TITLE=An Introductory Overview of Image-Based Computational Modeling in Personalized Cardiovascular Medicine
JOURNAL=Frontiers in Bioengineering and Biotechnology
VOLUME=8
YEAR=2020
URL=https://www.frontiersin.org/journals/bioengineering-and-biotechnology/articles/10.3389/fbioe.2020.529365
DOI=10.3389/fbioe.2020.529365
ISSN=2296-4185
ABSTRACT=
Cardiovascular diseases account for the number one cause of deaths in the world. Part of the reason for such grim statistics is our limited understanding of the underlying mechanisms causing these devastating pathologies, which is made difficult by the invasiveness of the procedures associated with their diagnosis (e.g., inserting catheters into the coronal artery to measure blood flow to the heart). Likewise, it is also difficult to design and test assistive devices without implanting them in vivo. However, with the recent advancements made in biomedical scanning technologies and computer simulations, image-based modeling (IBM) has arisen as the next logical step in the evolution of non-invasive patient-specific cardiovascular medicine. Yet, due to its novelty, it is still relatively unknown outside of the niche field. Therefore, the goal of this manuscript is to review the current state-of-the-art and the limitations of the methods used in this area of research, as well as their applications to personalized cardiovascular investigations and treatments.
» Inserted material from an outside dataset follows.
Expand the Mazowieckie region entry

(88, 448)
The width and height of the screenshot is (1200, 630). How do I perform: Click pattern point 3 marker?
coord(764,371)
Specifically, the modeling of three different physics – electrophysiology, biomechanics and hemodynamics – used in the cardiovascular IBM is discussed in the context of the physiology that each one of them describes and the mechanisms of the underlying cardiac diseases that they can provide insight into. Only the “bare-bones” of the modeling approaches are discussed in order to make this introductory material more accessible to an outside observer. Additionally, the imaging methods, the aspects of the unique cardiac anatomy derived from them, and their relation to the modeling algorithms are reviewed. Finally, conclusions are drawn about the future evolution of these methods and their potential toward revolutionizing the non-invasive diagnosis, virtual design of treatments/assistive devices, and increasing our understanding of these lethal cardiovascular diseases.